Even though the body of the
watch is thick and slightly clunky, Béhar points out that Apple has a
legacy of iterating its products into more refined models. Just compare
the relatively bulky first-generation iPhone with later, cleaner
designs. “Everything Apple has done in the last six years has been an
evolution of their design language,” he says. “If you look at watch
companies, they do exactly the same thing: They own a visual style, and
they stay with it for a hundred years.”

Béhar also gives credit to
Apple for baking fashion into the product from the get-go, rather than
treating it as an afterthought à la Google Glass.
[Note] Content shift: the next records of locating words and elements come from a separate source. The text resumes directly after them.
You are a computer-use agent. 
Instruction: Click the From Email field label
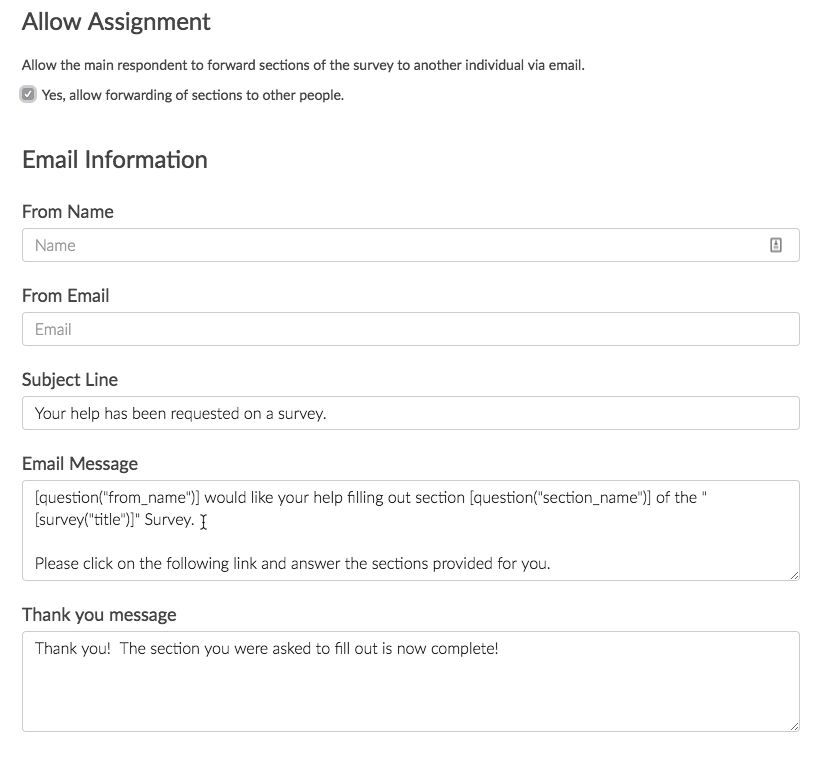[66, 296]
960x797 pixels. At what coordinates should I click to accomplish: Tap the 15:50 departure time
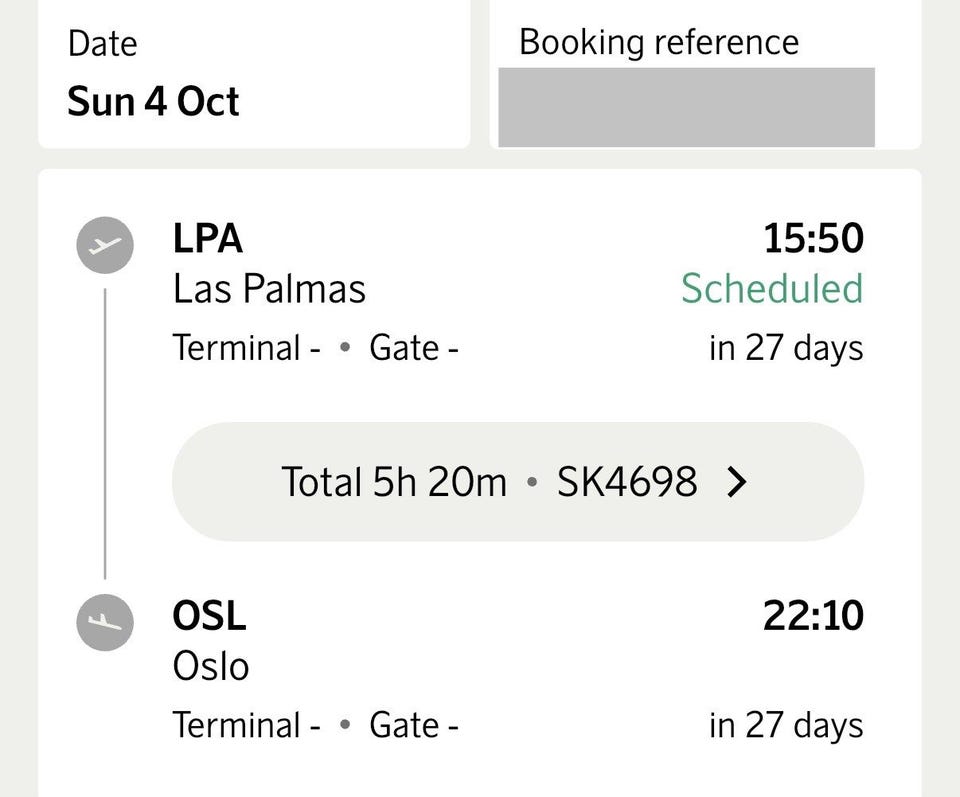point(814,238)
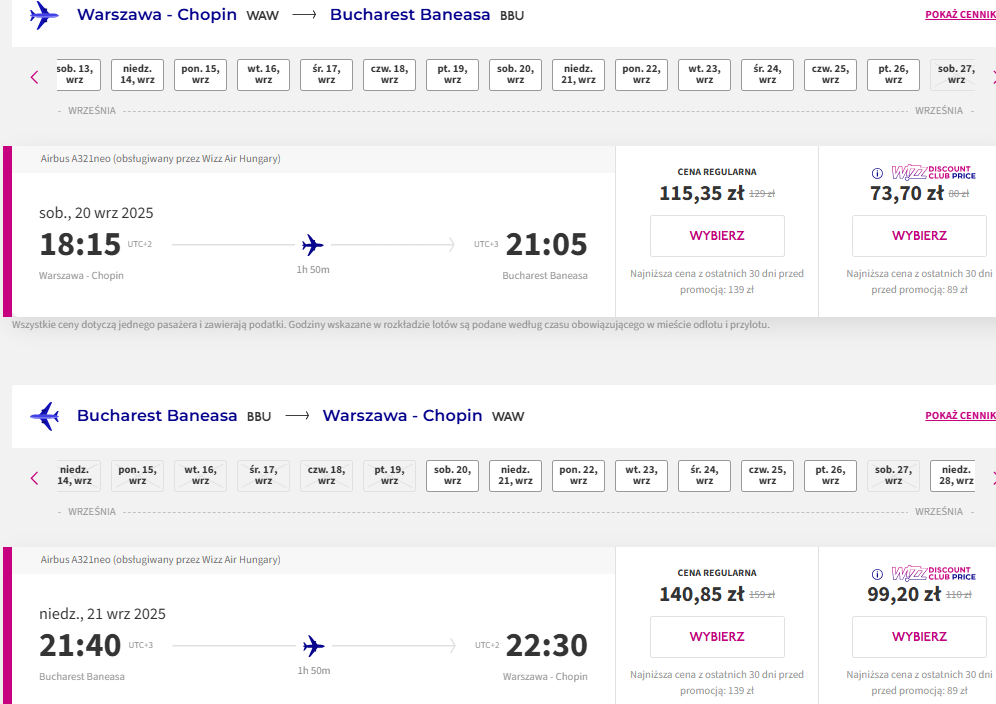996x704 pixels.
Task: Open POKAŻ CENNIK link for outbound flight
Action: 960,15
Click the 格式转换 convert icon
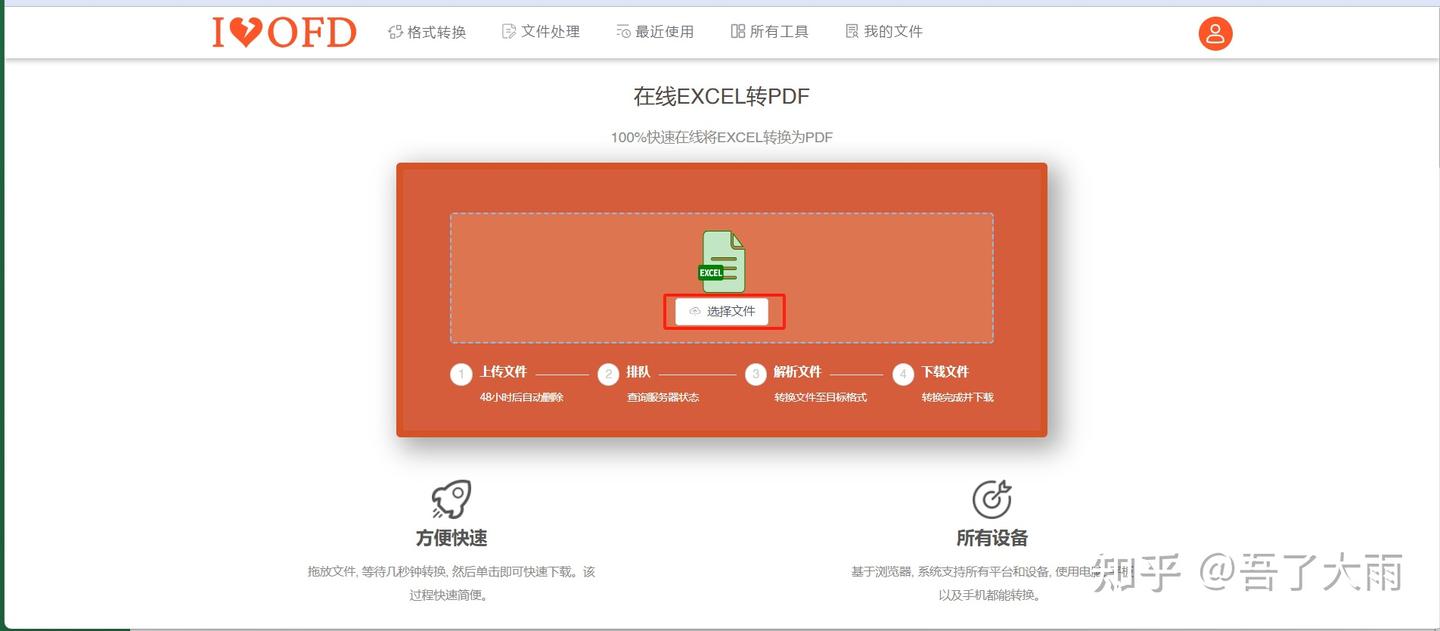Image resolution: width=1440 pixels, height=631 pixels. pyautogui.click(x=395, y=32)
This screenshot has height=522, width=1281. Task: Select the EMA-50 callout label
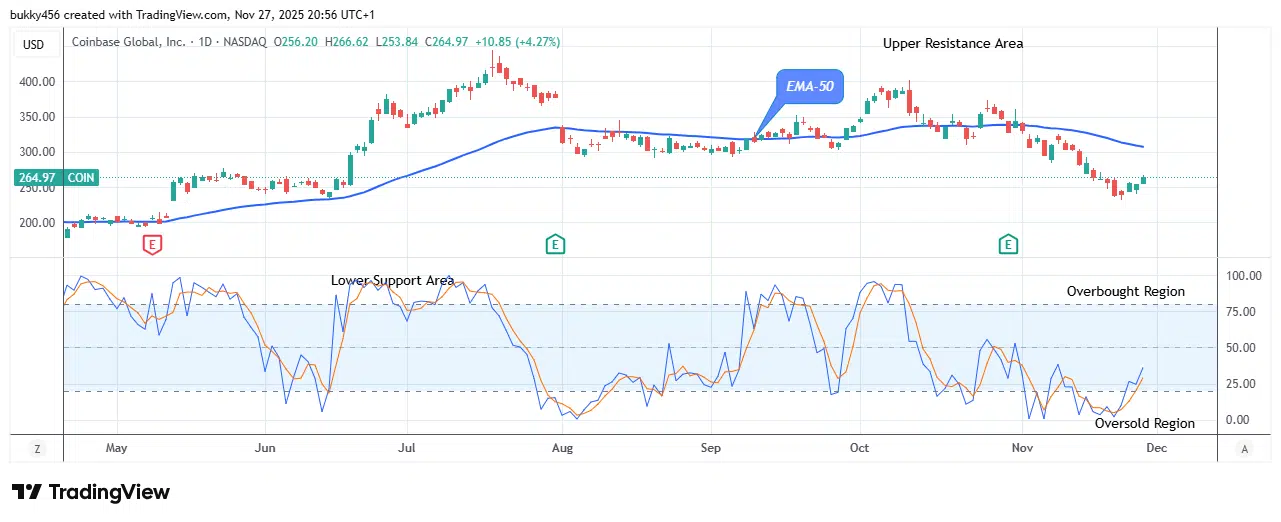[x=810, y=87]
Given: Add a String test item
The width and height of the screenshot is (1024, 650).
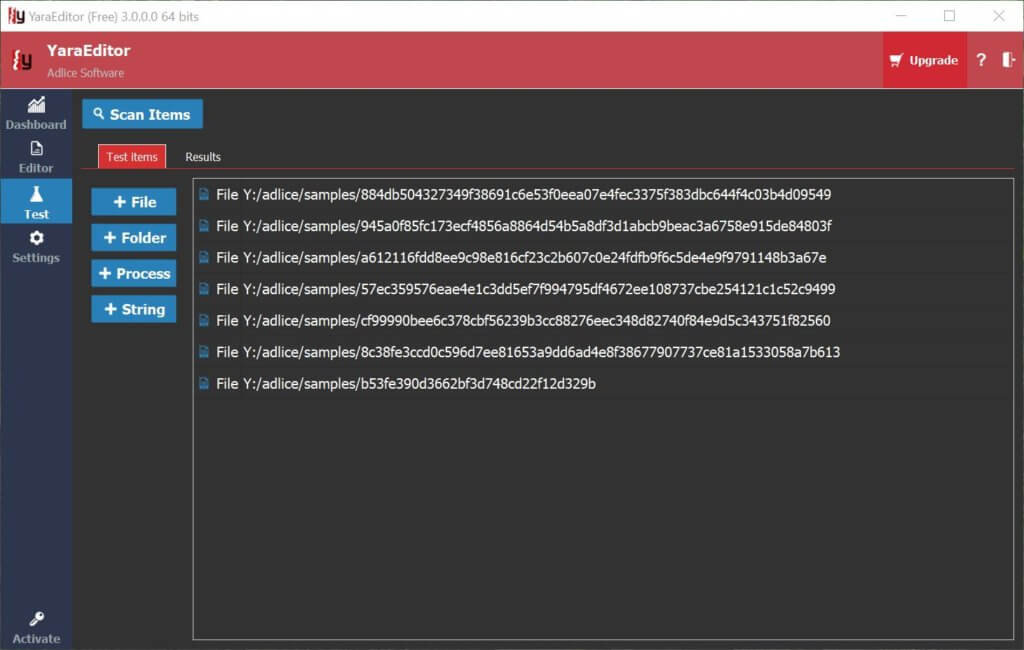Looking at the screenshot, I should click(x=134, y=310).
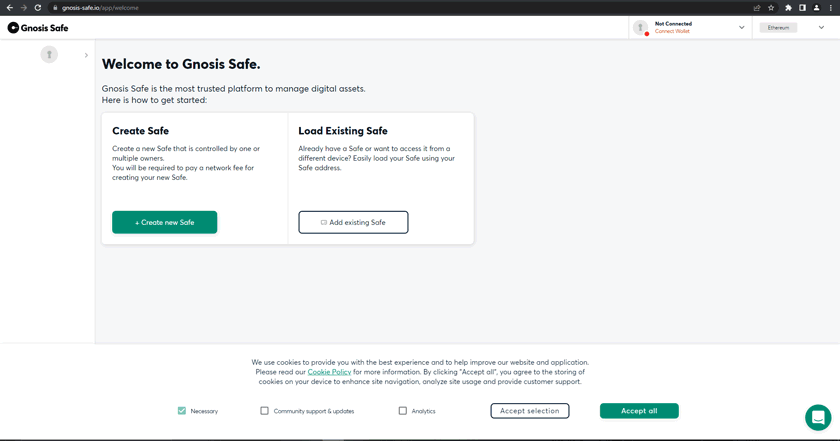This screenshot has width=840, height=441.
Task: Open the chat support bubble
Action: click(817, 417)
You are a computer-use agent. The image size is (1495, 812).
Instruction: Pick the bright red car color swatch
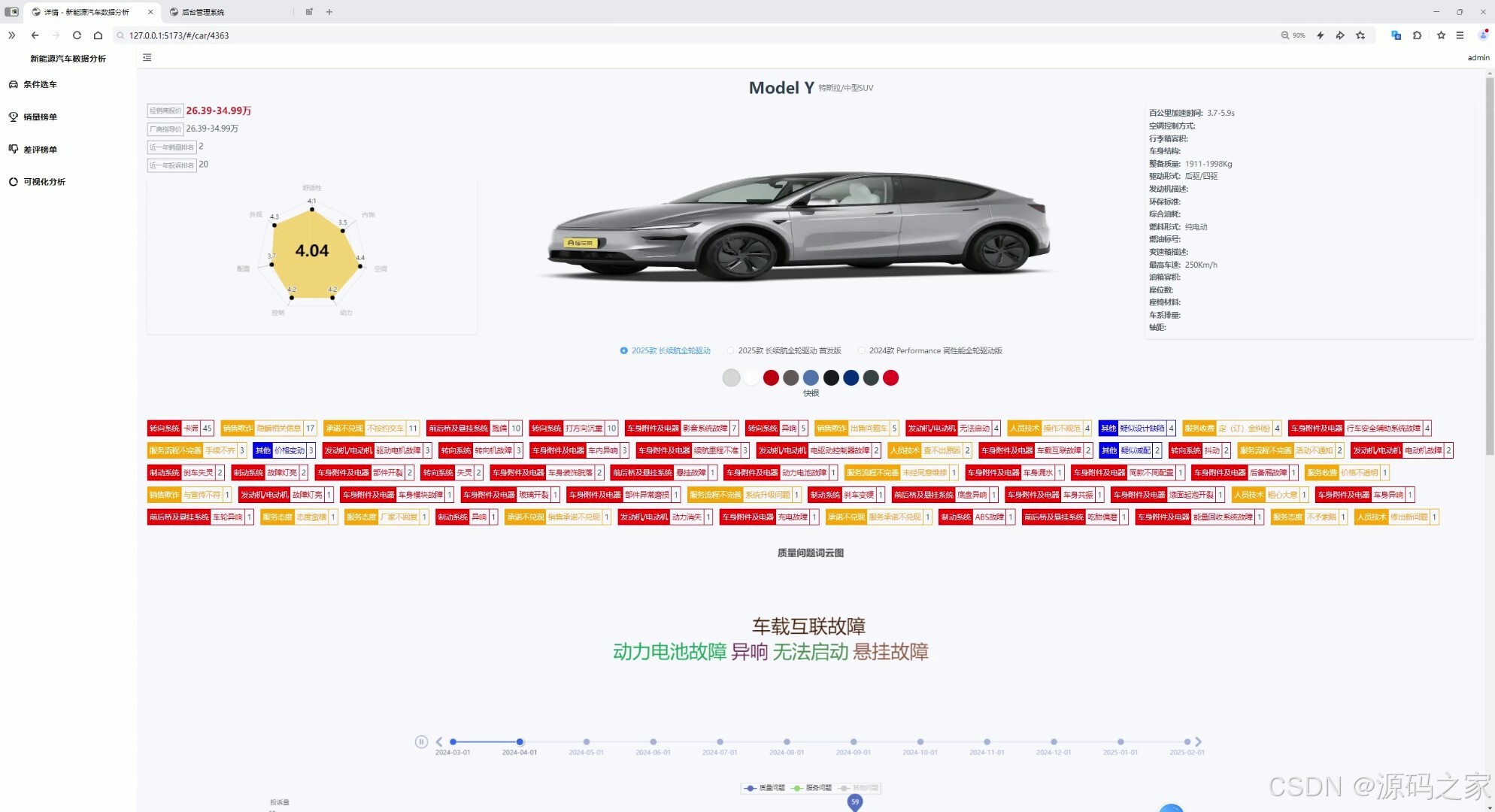point(890,378)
Apple addressed the
notion of personal style by introducing three different collections and a
range of watchbands made from elastomer, leather, and metal, with a
starting price of $395. (Apple didn’t disclose what the 18-karat premium
watch would cost.) Still, Béhar says, “It doesn’t mean I find the watch
exciting—I find it right.”

But in trying to satisfy everyone,
Amit says, Apple may have pleased no one—and least of all those looking
to make a fashion statement with their watch. “People in Silicon Valley
will feel very good about,” he says. “But honestly, they’re not
fashion-forward guys.”

What can watch aficionados do if they want
to leverage the functionality of Apple’s fitness tracker and still keep
their vintage timepiece? “I think it’s a good thing we have two wrists,”
says Reginald Brack, the head of retail at Christie’s, because someone
might wear their real watch on one wrist and for fun sometimes wear the
smartwatch on the other.”

Lanks is the design editor of Businessweek.com.